Młodzi rozczarowani. Postęp przegrywa z cudownym życiem z Instagrama [OPINIA]
Wizja tego "jak powinienem żyć" może budować poczucie zamykające się w haśle "nie tak miało być". Nawet gwałtownemu postępowi ekonomicznemu trudno jest dorównać zbudowanej przez influencerów wizji świata, w której dla dwudziestolatka drogie samochody i wycieczki kilka razy w roku są na wyciągnięcie ręki - pisze o nastrojach młodych wyborców Kamil Fejfer.

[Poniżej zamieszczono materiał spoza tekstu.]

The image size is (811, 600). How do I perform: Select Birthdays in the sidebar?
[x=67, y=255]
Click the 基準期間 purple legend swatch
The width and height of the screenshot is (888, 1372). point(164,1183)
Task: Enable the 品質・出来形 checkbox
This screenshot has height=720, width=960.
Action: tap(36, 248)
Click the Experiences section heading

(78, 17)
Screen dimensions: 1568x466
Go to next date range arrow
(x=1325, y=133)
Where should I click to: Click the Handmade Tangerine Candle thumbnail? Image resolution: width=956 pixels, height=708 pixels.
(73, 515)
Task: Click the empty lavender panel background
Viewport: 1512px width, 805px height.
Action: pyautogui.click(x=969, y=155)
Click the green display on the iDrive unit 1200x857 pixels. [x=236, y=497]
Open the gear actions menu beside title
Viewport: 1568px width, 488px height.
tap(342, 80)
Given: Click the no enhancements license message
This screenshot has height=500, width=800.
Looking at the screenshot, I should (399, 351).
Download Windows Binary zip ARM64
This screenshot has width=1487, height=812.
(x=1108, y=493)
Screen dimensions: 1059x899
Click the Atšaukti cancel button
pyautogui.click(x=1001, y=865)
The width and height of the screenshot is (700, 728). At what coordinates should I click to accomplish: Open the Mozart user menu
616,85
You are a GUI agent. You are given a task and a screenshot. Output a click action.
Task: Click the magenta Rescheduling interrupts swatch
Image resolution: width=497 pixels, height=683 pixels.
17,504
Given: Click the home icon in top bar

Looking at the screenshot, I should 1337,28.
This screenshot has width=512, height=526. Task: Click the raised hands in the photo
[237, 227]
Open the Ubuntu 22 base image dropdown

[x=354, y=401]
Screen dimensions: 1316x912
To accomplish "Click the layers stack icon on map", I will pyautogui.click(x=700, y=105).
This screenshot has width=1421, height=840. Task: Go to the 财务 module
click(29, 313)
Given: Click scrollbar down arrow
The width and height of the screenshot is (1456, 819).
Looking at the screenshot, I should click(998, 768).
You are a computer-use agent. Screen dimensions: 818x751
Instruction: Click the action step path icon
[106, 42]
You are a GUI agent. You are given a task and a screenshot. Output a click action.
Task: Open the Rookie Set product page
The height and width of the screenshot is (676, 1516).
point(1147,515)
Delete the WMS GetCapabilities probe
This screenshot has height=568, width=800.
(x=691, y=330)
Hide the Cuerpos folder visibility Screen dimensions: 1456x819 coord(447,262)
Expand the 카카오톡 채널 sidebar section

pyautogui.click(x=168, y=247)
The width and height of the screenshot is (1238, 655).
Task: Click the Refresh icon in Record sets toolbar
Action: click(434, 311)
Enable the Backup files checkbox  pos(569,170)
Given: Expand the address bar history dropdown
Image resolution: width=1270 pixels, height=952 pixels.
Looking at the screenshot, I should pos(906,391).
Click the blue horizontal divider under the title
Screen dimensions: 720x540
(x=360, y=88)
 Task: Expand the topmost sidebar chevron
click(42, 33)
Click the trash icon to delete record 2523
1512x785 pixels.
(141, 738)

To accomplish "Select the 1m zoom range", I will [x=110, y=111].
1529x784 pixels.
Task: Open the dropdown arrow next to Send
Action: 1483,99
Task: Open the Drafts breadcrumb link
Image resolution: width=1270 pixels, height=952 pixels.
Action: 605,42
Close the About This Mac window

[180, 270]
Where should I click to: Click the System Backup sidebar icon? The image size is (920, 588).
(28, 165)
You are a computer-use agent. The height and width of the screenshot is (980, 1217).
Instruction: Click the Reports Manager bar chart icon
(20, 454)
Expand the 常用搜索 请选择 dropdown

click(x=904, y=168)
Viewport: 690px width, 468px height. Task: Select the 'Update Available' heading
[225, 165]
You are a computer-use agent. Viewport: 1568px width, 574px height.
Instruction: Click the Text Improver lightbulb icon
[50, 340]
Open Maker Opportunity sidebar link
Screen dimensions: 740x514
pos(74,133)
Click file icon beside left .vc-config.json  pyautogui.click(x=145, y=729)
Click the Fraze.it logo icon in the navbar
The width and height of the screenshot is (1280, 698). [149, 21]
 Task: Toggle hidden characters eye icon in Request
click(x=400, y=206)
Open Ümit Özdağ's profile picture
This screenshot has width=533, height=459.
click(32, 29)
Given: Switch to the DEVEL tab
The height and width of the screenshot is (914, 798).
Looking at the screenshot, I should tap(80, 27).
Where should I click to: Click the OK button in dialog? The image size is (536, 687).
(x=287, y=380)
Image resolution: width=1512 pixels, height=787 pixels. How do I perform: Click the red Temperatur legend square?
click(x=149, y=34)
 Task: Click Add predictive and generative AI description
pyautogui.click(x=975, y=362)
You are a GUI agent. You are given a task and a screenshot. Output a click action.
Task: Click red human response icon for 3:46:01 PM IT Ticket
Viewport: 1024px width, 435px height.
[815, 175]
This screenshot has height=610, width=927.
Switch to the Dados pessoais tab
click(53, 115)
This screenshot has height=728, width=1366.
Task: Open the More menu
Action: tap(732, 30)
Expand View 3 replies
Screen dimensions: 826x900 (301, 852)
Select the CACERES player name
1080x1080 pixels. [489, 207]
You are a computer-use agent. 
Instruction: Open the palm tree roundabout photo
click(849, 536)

Tekst powstał w ramach projektu WP Opinie. Przedstawiamy w nim zróżnicowane spojrzenia komentatorów i liderów opinii publicznej na kluczowe sprawy społeczne i polityczne.
"Lud się buntuje - młodzi, którym nie żyje się tak dobrze, jak rodzicom, nie mogą kupić mieszkań" - w ten sposób w wywiadzie dla money.pl Łukasz Pawłowski, prezes OGB - firmy, która najtrafniej przewidziała wyniki pierwszej tury wyborów - tłumaczył część fenomenu Sławomira Mentzena i Adriana Zandberga. Przypomnijmy, że ten pierwszy zdobył niecałe 15 proc., a drugi niecałe 5 proc. głosów. Gdyby jednak wybory odbywały się tylko w grupie osób do 29. roku życia, to właśnie ta dwójka starłaby się w drugiej turze.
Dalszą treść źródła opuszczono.